Les applications pratiques des SMA révèlent une amélioration significative des performances des robots autonomes dans des environnements inconnus. En s’inspirant des comportements naturels, cette recherche propose une approche innovante qui transforme notre compréhension de la coordination multi-agent, avec des implications cruciales pour l’intelligence artificielle.

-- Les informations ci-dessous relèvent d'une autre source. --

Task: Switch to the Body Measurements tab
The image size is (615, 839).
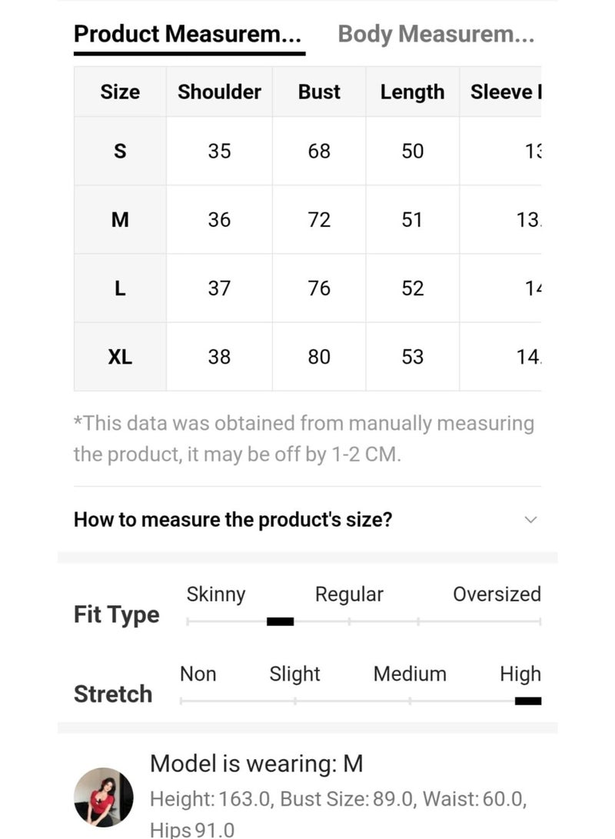Action: pyautogui.click(x=436, y=35)
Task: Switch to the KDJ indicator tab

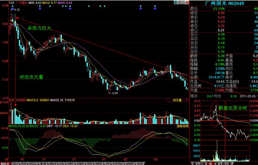Action: click(x=15, y=163)
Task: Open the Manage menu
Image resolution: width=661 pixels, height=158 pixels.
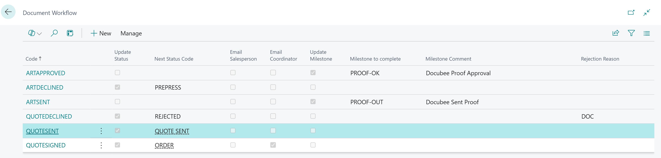Action: 131,33
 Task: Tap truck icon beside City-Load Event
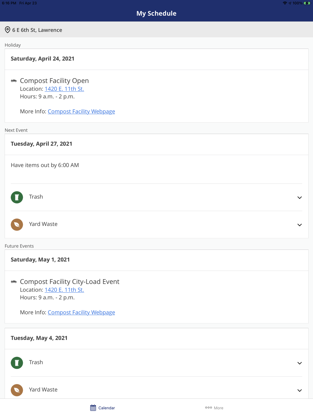[14, 282]
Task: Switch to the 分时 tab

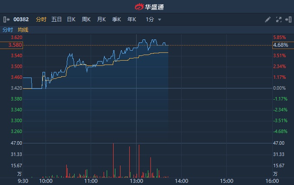Action: point(41,19)
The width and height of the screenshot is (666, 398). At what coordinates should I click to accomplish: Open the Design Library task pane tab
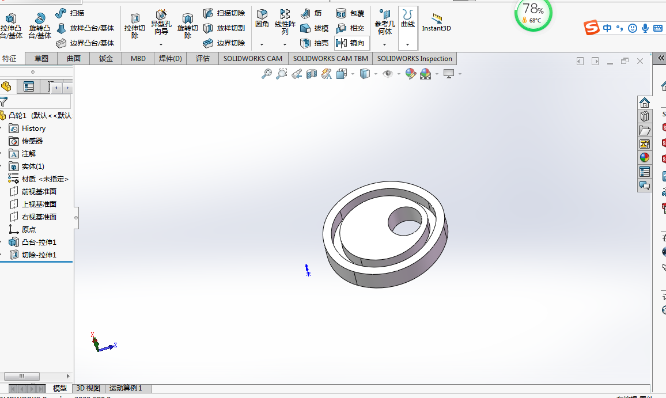[645, 116]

Les mécanismes de coordination multi-agent
Le mécanisme spécifique de coordination qui est actif dans un SMA détermine sa dynamique interne, i.e. les interactions entre les agents ainsi que les propriétés externes de la société d’agents. Les mécanismes de coordination varient avec les domaines dans lesquels ils sont utilisés et en fonction de la propension des agents à coopérer, de l’environnement et de son degré de stabilité et de prédictibilité, ainsi que des tâches à réaliser.
Pourquoi coordonner ?
Appliquer la définition de la coordination au cadre des SMA amène à dire que la coordination est la gestion des dépendances qui existent entre les activités des agents. Or, dans un SMA, les activités des agents sont souvent incomplètement spécifiées car il est impossible d’avoir des agents omniscients disposant d’informations complètes et à jour sur l’état complet du système dont ils font partie. Dans ce contexte, la coordination correspond avant tout aux différents processus ou actions que les agents doivent engager afin de réaliser leurs actes sociaux de manière cohérente : l’unité globale du système issue des comportements locaux des agents doit être préservée. Sans coordination, un système est voué au désordre.
Comment coordonner ?
Au niveau d’un SMA, la coordination nécessite de déterminer l’existence de situations d’interaction, d’identifier ces situations d’interactions et de les gérer.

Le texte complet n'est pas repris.